Updating Maddison

Author

Jason Collins

Published

January 23, 2013

Angus Maddison’s estimates of per capita GDP - from 1 AD through to the 2000s - are one of the most commonly used data sets in the examination of long-term economic growth. While Maddison passed away in 2010, a group of his colleagues created the Maddison Project, with the goal of continuing Maddison’s work.

The project has just produced one of its first major outputs, an update of the original Maddison dataset, including estimates of economic development across the world from 1 AD to 2010. A working paper describes the results, and you can download the new dataset (xlsx).

Maddison’s work has not been without its critics, and the working paper contains judgment on some of these points. In particular, Maddison’s estimates of the gap between Asian and European incomes before industrialisation are supported:

One of the central questions in this literature was whether the level of economic development (in terms of GDP per capita) in China (and India and Japan) before industrialization was comparable to Western Europe (Pomeranz 2000).
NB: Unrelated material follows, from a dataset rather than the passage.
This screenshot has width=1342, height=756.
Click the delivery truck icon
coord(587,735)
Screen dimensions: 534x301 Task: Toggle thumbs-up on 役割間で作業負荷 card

Maddison’s estimates for that period have been criticized because they show an already substantial gap in real incomes between the different parts of EurAsia; in Western Europe the average GDP per capita was about 1200 dollars, whereas China and India were estimated at between 500 and 600 dollars. …

Summing up, a substantial amount of new work has been published in the past ten years which is generally consistent with the picture Maddison put forward in his 2001/2003 framework. The most severe criticisms at his estimates by Pomeranz (2000) and other specialists on Asian economic history, that he systematically underestimated real incomes in large parts of Asia in the 18th and early 19th century, has generally been proven wrong: detailed research by scholars working on India, Indonesia, Japan and China has shown that the magnitude of the real income gap as estimated by Maddison was about right. Another important result is that Maddison might have overestimated growth in Europe between 1300 and 1800, and that levels of real income were already quite high during the late Middle Ages.

As someone who uses Maddison’s datasets a bit, I’m pleased to see this work going on.